6 selected scientists are randomly assigned to 6 selected filmmakers. Each pair only has one week to create science-inspired short films themed Hybrid-Identity. As one of the selected scientists, I was incredibly lucky to be paired up with the wonder Inés Vogelfang. Right away we were bouncing ideas back and forth, excitedly adding new thoughts and suggestions. With only one week to complete a film, we had to have faith in our ideas and didn't have time to address any doubts.

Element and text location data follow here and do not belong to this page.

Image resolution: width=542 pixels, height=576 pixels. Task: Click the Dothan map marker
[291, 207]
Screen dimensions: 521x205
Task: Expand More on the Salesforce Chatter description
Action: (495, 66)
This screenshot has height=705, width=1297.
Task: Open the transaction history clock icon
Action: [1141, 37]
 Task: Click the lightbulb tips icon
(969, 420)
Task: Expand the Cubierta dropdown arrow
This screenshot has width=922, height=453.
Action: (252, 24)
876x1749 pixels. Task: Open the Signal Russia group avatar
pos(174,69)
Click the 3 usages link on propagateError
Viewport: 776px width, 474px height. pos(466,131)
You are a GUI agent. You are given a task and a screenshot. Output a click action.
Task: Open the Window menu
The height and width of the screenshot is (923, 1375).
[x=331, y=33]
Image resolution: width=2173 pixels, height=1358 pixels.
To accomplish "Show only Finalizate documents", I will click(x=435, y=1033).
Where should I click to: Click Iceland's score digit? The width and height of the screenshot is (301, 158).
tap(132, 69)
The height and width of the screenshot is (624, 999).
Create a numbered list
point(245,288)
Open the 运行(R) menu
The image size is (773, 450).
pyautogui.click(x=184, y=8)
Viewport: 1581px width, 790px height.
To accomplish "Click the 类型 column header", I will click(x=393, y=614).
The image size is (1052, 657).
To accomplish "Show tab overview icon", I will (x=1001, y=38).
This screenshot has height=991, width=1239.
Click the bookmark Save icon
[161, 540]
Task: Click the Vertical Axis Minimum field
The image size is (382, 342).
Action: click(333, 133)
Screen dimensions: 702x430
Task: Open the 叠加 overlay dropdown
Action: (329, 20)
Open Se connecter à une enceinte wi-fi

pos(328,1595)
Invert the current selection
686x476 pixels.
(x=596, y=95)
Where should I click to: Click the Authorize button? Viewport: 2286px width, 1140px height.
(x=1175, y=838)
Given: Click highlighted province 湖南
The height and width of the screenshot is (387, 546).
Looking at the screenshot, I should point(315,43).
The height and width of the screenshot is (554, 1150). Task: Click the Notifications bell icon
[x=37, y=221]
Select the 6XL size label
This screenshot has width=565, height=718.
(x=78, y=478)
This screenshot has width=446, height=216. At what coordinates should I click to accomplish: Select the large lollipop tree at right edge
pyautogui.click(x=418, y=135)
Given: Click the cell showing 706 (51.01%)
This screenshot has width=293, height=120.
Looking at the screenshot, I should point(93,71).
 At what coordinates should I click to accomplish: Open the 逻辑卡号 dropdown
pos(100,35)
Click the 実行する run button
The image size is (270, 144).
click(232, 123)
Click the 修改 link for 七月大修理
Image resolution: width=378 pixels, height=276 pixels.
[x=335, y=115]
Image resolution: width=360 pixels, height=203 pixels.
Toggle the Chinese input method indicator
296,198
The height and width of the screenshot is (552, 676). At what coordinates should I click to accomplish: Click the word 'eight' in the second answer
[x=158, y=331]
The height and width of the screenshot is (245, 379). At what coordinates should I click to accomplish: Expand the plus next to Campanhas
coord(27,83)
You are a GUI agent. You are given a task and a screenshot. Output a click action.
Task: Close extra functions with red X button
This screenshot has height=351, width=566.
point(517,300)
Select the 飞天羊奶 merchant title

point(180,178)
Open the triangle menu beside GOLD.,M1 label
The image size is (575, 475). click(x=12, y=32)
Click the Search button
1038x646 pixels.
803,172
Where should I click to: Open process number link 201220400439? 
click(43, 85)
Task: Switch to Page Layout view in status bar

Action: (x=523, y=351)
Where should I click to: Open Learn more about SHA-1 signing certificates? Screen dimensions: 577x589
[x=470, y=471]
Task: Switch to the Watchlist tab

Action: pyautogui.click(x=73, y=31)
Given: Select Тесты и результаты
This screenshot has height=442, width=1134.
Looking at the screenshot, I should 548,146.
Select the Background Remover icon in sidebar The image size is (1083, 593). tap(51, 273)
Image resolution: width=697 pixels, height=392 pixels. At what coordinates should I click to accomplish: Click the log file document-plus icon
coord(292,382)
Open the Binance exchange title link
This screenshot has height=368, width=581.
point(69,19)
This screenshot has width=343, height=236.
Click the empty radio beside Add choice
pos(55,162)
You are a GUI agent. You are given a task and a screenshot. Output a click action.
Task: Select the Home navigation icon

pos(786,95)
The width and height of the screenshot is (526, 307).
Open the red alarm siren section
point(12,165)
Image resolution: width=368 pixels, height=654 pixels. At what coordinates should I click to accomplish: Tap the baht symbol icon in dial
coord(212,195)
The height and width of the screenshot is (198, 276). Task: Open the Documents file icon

Here we describe our behind the scenes thought process through a discussion between Ines and myself (Merritt).
INES: When I heard that the theme for the Imagine Science film competition would be Identity-Hybrid, I recalled how the Argentinean author Borges quoted Heraclitus: “No man ever steps in the same river twice, for it's not the same river and he's not the same man”.
It’s hard to be bold enough to be always the same person, it is pretty tough to be the same person in the workspace, as the person you are at home, as the person you are when you’re around your family. We are conformed by our different identities, and our different ways of behaving in front of people.
As an Argentinean in the States there are certain things I can’t do, certain things I can’t say. In the academic environment my behaviour is not the same as my behaviour in my home, so I feel like we carry all these different identities with us. We take from the other to create ourselves, and we take from ourselves at home to create ourselves at work.
How do we show ourselves to the world? How can we balance all these “selves” ?
MERRITT: Which then lead us to the discussion of perception and observation. From a scientific point of view, let’s take for example the theory of relativity. It tells us that if you think two things occur at the same time, that’s just subjective opinion. Someone else could conclude that actually those two events didn’t happen at the same time, but at separate times. Meaning that simultaneity is merely a subjective impression.
Which then lead us to discuss observation. First, culturally how do we change our behaviours based off who observes us. How do stereotypes and prejudices change our how we act, and what we can achieve. How does who and how we are observed change our identity.
Secondly as a scientist, I study quantum optics in the Atomic and Laser Physics dept in Oxford (handed in my phd thesis last week!). And we deal with the phenomena of light all the time- in particular how observation affects the wave-particle duality of light. I wanted to explain this to Ines. The best lecture about this particle-wave duality is from the 1960s by Richard Feynman, which thankfully is archived and I could share with her.